Improving Performance of WHERE Processing

Indexing a SAS data set can significantly improve the performance of WHERE processing. An index is an optional file that you can create for SAS data files in order to provide direct access to specific observations.

Processing a WHERE expression without an index requires SAS to sequentially read observations in order to find the ones that match the selection criteria. Without an index, SAS first checks for the sort indicator, which is stored with the data file from a previous SORT procedure or SORTEDBY= data set option. If the sort indicator is validated, SAS takes advantage of it and stops reading the file once it is clear there are no more values that satisfy the WHERE expression.
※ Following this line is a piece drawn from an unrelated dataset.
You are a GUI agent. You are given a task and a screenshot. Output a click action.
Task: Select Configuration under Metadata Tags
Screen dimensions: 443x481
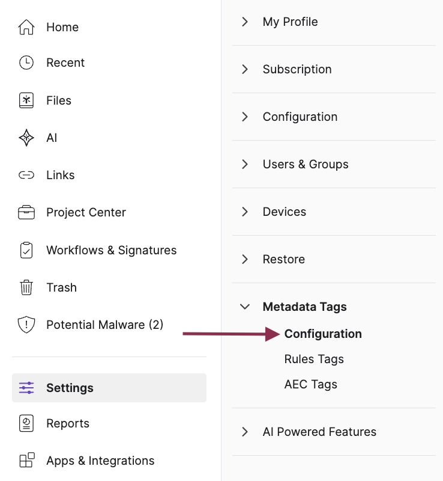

For example, consider a data set that is sorted by Age, without an index. To process the expression where age le 25, SAS stops reading observations after it finds an observation that is greater than 25. Note that while SAS can determine when to stop reading observations, without an index, there is no indication where to begin, so SAS always begins with the first observation, which can require reading a lot of observations.

Having an index enables SAS to determine which observations satisfy the criteria, which is referred to as optimizing the WHERE expression. However, by default, SAS decides whether to use the index or read the entire data set sequentially. For details about how SAS uses an index to process a WHERE expression, see Using an Index for WHERE Processing.

In addition to creating indexes for the data set, here are some guidelines for writing efficient WHERE expressions:

Constructing Efficient WHERE Expressions

Guideline	Efficient	Inefficient
Avoid using the LIKE operator that begins with % or _.	`where country like 'A%INA';`	`where country like '%INA';`
Avoid using arithmetic expressions.	`where salary > 48000;`	`where salary > 12*4000;`